Gençliğinin ilk yıllarında içten
benimsediği Türk Ulusçuluğu’nu ekonomik ve iktisadi kalkınmayı bu çevrede
başlatmak için çalışmalarına başladı. Savaş yıllarında gösterdiği enerjik,
üstün, kahramanca çalışmalarını bu kez Havza ve çevresinin kalkınması için
kullandı.
Bu çevrenin ekonomik, kültürel,
eğitim-öğretim, sağlık yönünden kalkınması için çalışmalarda bulundu. Havza ve
yöresinin ekonomik ve sosyal envanterini çıkardı. Bu civarın madenlerini,
akarsularını, tarım ürünlerini, ticaret potansiyelini, endüstri bitkilerini
saptadı. Bunların ülke ekonomisine yapacağı katkılar üzerinde çalıştı. Ulaşım,
ticaret ve tarımın nasıl gelişebileceğini raporlarla saptayarak Ankara’ya
devletin yetkili birimlerine gönderdi.
Cumhuriyet Halk Fırkasının
kurulmasından sonra partinin bu çevrede örgütlenmesine çalıştı. Daha sonra Halk
Evlerinin kuruluşuna öncülük ederek sadece Havza’da değil tüm civar il ve
ilçelere Halk Evleri’nin birer temsilciliğinin açılmasını sağladı. Havza’da kurulan
eğitim, kültür komisyonlarında görev aldı. Birçok yetenekli genci Halk Evi’nde
eğiterek, onların çeşitli beceriler kazanmalarını örnek birer yurttaş olarak
yetişmelerini sağladı. Havza ve köylerinde okuma yazma seferberliği için açılan
Millet Mektepleri’nde öğretmenlik yaptı.
Kendisi dürüst kişilikli, prensip
sahibi kibar bir insandı. Özellikle edebiyat, tarih, güzel sanatlara (resim ve
müzik) çok düşkündü. Sürekli araştırır, okuduğu kitaplardan not alırdı. Çok iyi
derecede Fransızca bilirdi. Çevrede sık-sık araştırma gezilerine çıkardı.

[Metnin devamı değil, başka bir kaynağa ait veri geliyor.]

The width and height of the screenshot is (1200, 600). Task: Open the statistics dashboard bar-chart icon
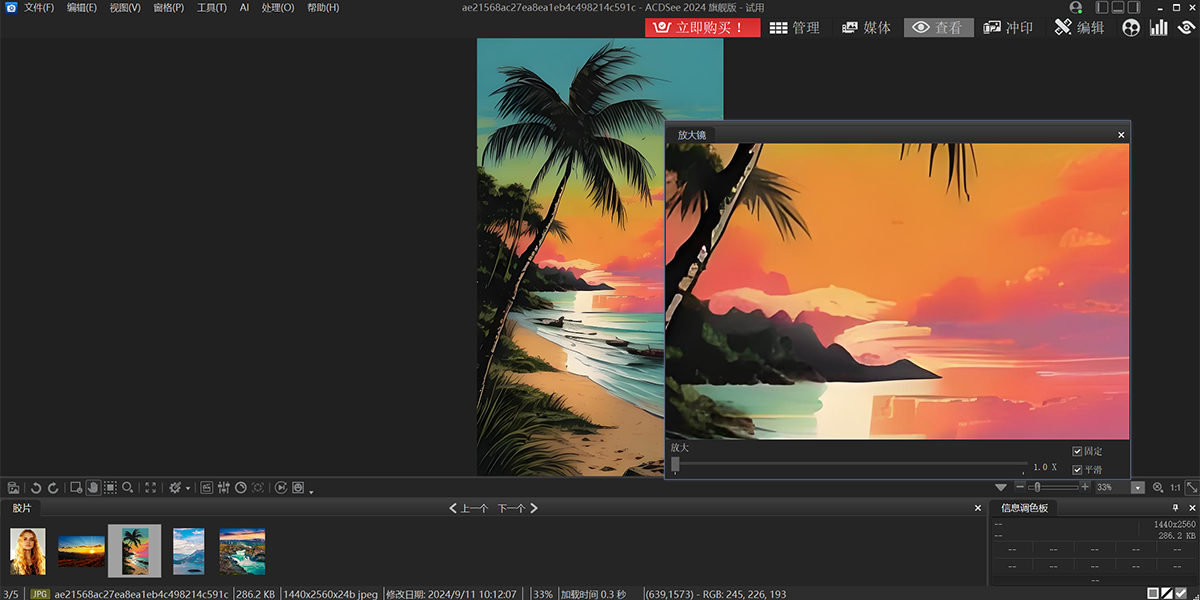coord(1159,28)
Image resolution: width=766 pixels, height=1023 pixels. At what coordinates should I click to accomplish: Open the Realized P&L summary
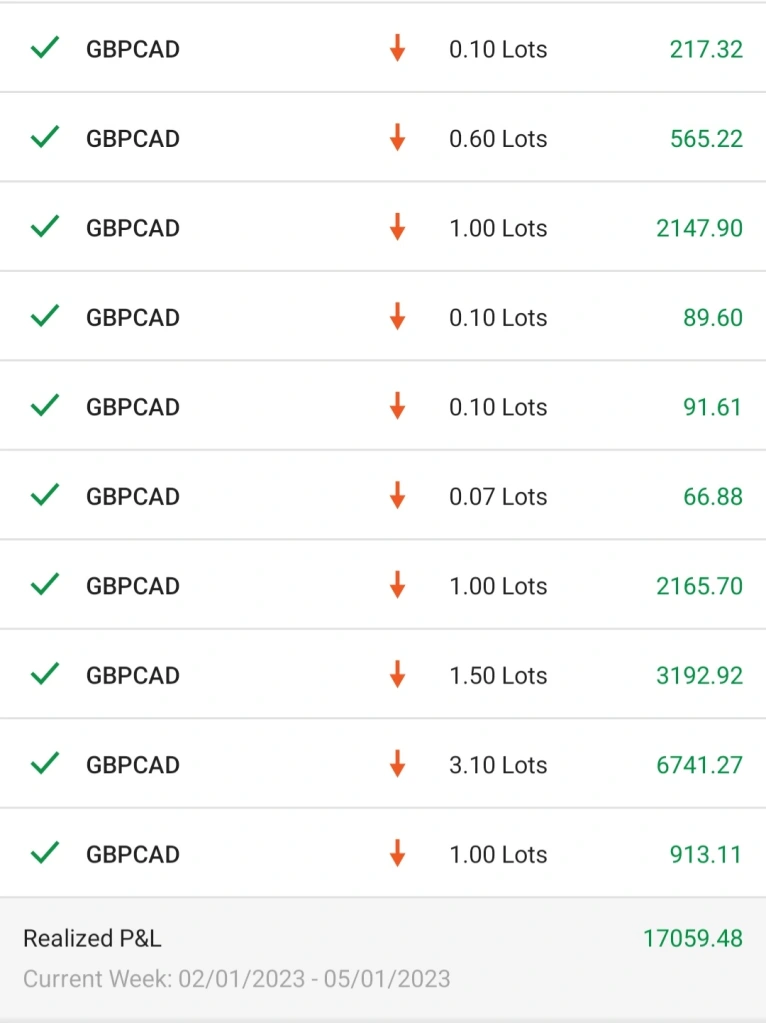pyautogui.click(x=383, y=956)
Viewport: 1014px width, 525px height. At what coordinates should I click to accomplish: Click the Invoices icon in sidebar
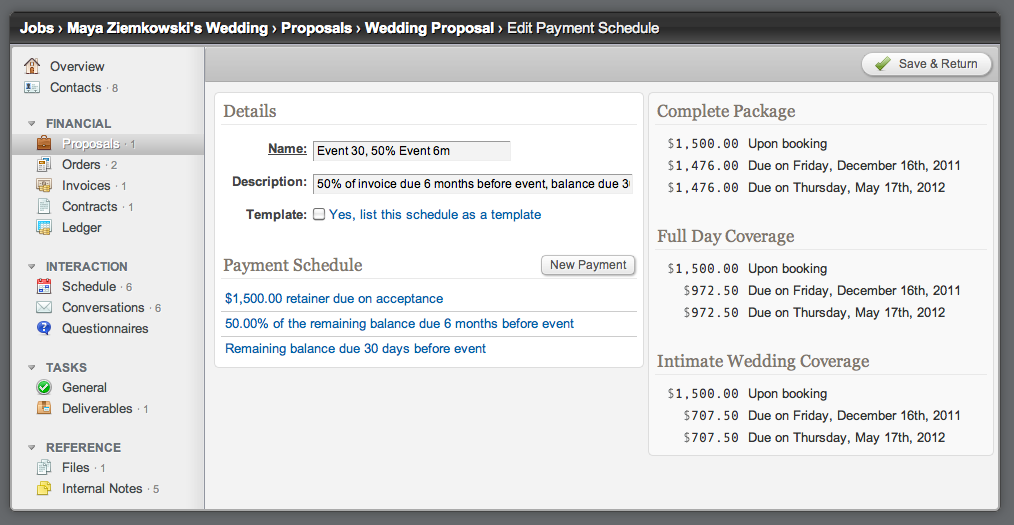click(x=44, y=185)
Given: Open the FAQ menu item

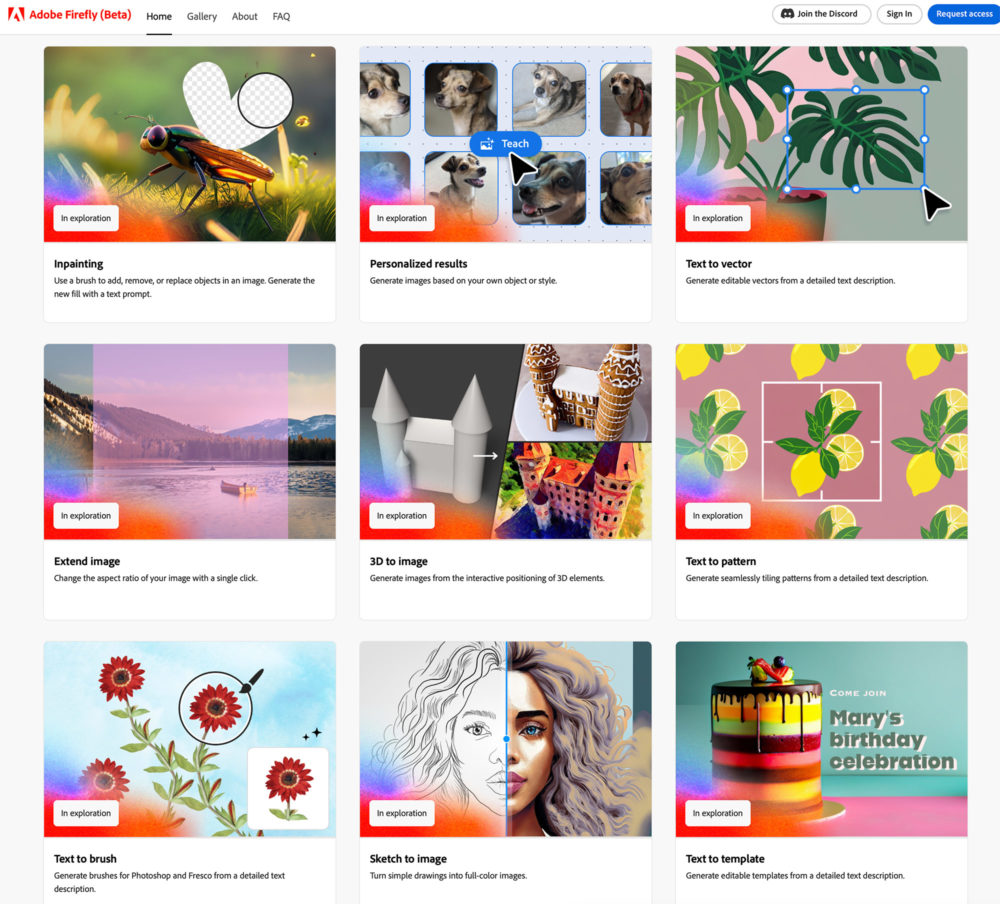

Bu görevlerine devam ederken bir
yandan da İstanbul’da yayınlanan Akşam, Tan ve Sabah gazetelerinin Samsun
temsilciliklerini yürüttü. Bu kutsal ve olağanüstü çalışmalarının sonucu yorgun
düştü. Henüz çok genç sayılabilecek bir yaşta kırk altı yaşında 1936 yılında
Samsun da geçirdiği bir kalp krizi sonucu hayata veda etti.
Sıtkı
Hoca (Yusuf Sıtkı Bayram)
Merzifon’un Hacı Bayram oğulları
namıyla anılan eski bir ailesinden Abdulmecid Efendinin oğludur. (H.1284-M.1868) yılında doğmuştur. Merzifonlu
Müderris Hacı Bayram zade Hoca Bekir Efendi’den okumuş, medrese tahsilini
bitirdikten sonra İstanbul’a giderek Ümmü Veled Medresesinde yüksek tahsilini
ikmal ve icazet (diploma) almıştır. Çeşitli tarihler de Merzifon da Eytam
müdürlüğü ve Evkaf (Vakıflar) memurluğu yapmıştır. Havza Direm Köyü imamlığı
yaptığı sırada Milli Mücadelemize katkıları nedeni ile Havza tarihinde de seçkin bir yer edinen Sıtkı Hoca en son Havza
müftülüğü görevinden emekli olarak meslek hayatını tamamlamıştır.
Boş zamanlarını tamamen mütalaa ile geçirirdi.
Güzel konuşur, güzel yazar, hoş-sohbet, hazır cevap, zarif nüktedan, nevi
şahsına mahsus, gün görmüş geçirmiş bir zat idi. Hayatında çok çile çekmiş 1
Eylül 1957 tarihinde memleketi olan Merzifon da vefat etmiştir.(2)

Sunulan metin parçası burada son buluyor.